- [RECORDED INFORMATION]

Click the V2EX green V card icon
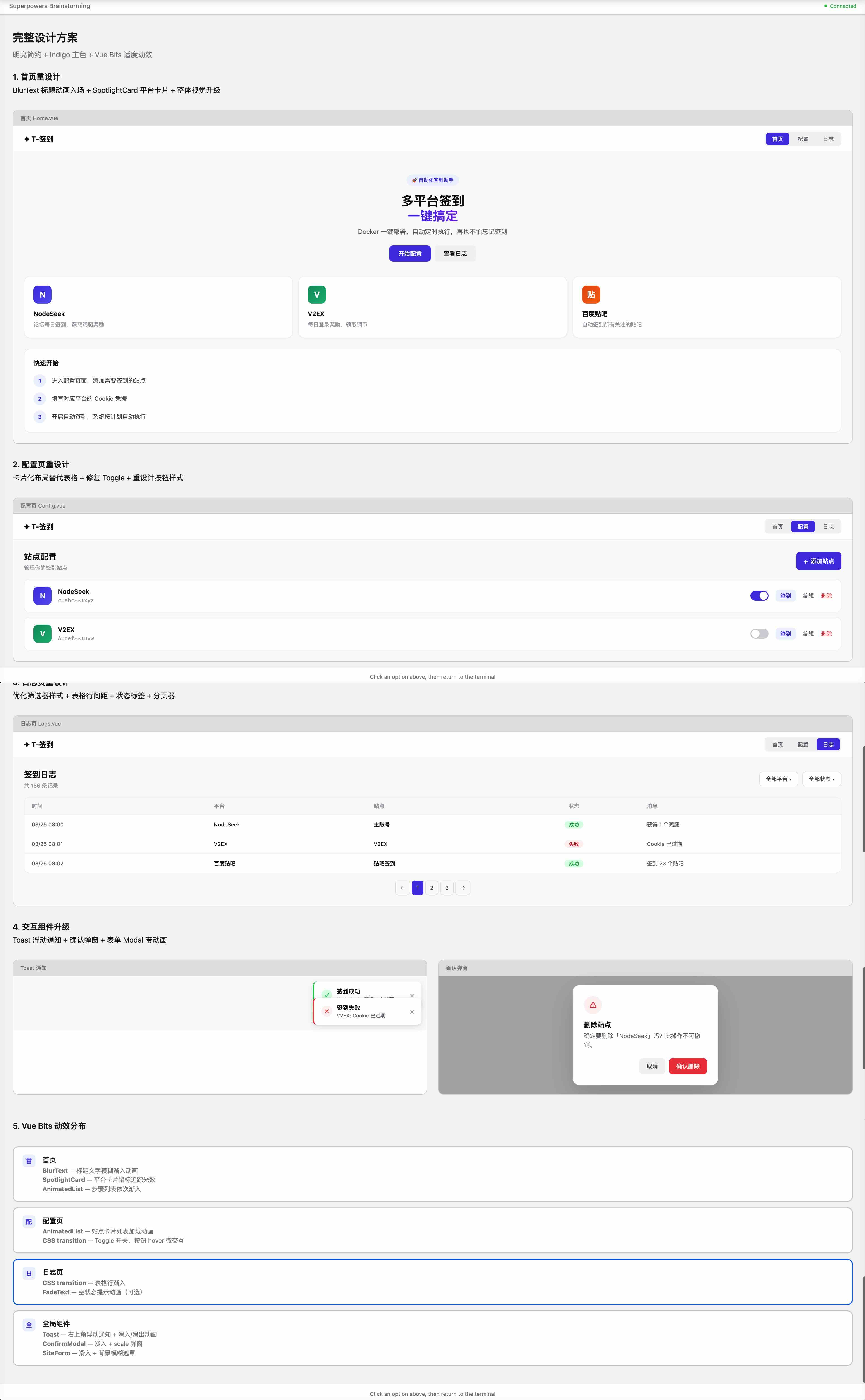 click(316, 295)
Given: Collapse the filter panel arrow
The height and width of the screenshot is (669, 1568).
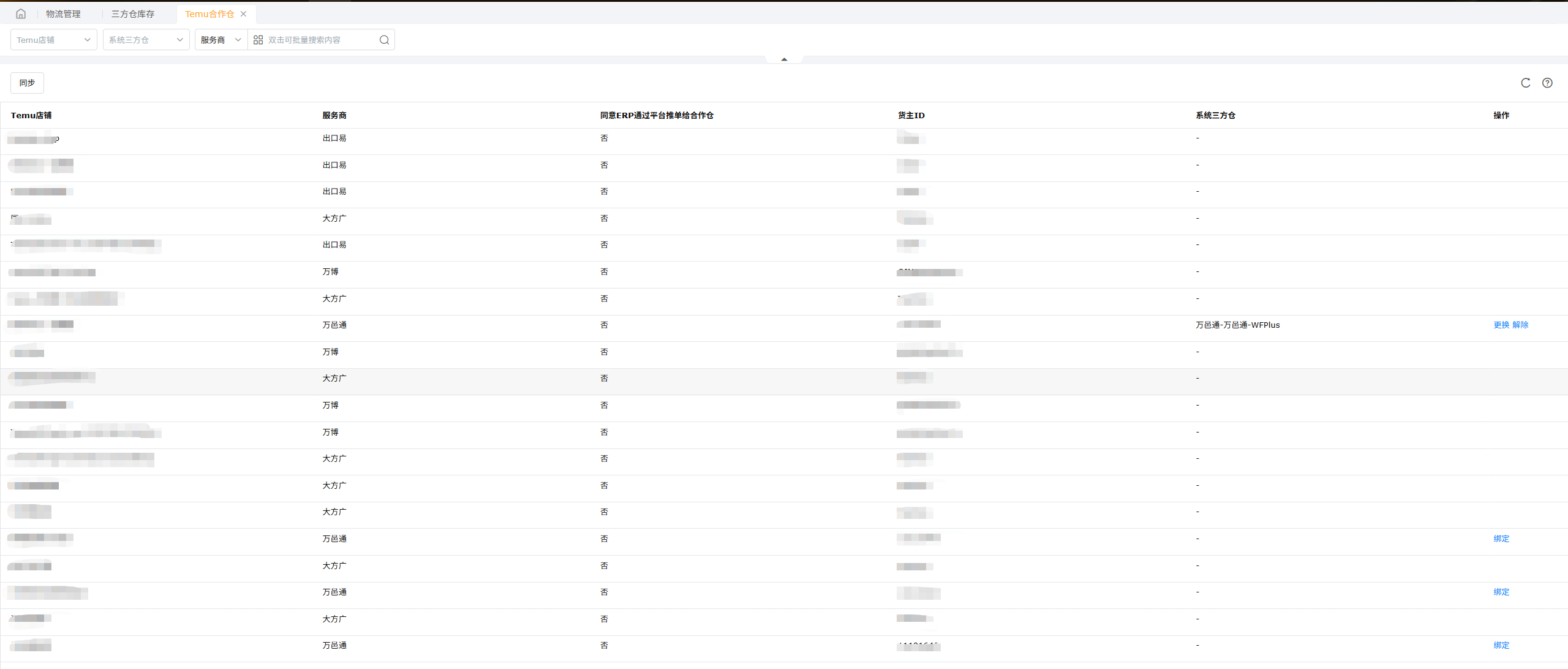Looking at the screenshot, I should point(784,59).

- [AIM OF THE EXERCISE] Pictures stay out of the copy. Reproduce exactly the lines from the one containing "Given: Collapse the filter panel arrow" through the last line of the records above, both included.

- [OUTPUT OF THE EXERCISE]
Given: Collapse the filter panel arrow
The height and width of the screenshot is (669, 1568).
Looking at the screenshot, I should point(784,59).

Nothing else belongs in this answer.